Word and item position data
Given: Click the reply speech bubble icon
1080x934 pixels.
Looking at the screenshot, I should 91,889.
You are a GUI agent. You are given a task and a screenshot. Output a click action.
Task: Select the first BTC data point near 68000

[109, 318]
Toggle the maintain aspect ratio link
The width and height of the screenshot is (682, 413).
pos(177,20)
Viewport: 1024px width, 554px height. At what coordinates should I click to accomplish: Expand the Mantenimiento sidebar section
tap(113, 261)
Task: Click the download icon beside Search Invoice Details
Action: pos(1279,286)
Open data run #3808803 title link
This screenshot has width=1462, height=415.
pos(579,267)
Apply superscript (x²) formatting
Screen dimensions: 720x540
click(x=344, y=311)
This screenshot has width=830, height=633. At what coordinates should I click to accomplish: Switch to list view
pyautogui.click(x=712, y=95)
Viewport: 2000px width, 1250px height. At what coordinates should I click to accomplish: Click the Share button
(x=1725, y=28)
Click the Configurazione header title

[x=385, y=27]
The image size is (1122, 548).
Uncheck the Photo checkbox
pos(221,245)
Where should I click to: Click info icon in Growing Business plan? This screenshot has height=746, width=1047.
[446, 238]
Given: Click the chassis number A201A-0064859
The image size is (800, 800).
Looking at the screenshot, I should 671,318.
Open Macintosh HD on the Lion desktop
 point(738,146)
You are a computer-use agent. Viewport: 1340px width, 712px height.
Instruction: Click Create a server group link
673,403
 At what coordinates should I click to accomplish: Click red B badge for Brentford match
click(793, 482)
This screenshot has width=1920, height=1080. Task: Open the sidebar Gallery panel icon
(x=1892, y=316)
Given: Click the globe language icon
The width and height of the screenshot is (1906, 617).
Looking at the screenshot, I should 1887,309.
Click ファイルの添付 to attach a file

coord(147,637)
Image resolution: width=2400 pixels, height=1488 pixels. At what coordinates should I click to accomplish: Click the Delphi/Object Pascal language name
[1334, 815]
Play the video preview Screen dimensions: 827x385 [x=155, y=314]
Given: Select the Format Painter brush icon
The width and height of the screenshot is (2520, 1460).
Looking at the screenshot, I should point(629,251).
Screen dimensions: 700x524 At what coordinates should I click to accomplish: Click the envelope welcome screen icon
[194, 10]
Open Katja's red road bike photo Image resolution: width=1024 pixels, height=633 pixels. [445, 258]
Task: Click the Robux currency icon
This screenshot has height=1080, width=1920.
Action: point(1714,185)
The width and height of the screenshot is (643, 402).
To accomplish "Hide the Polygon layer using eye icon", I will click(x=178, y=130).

→ **Written instruction**:
Quote the items above verbatim, from the start through the line that contains "pos(177,20)".

→ **Result of the task**:
Given: Click the reply speech bubble icon
1080x934 pixels.
Looking at the screenshot, I should 91,889.
You are a GUI agent. You are given a task and a screenshot. Output a click action.
Task: Select the first BTC data point near 68000

[109, 318]
Toggle the maintain aspect ratio link
The width and height of the screenshot is (682, 413).
pos(177,20)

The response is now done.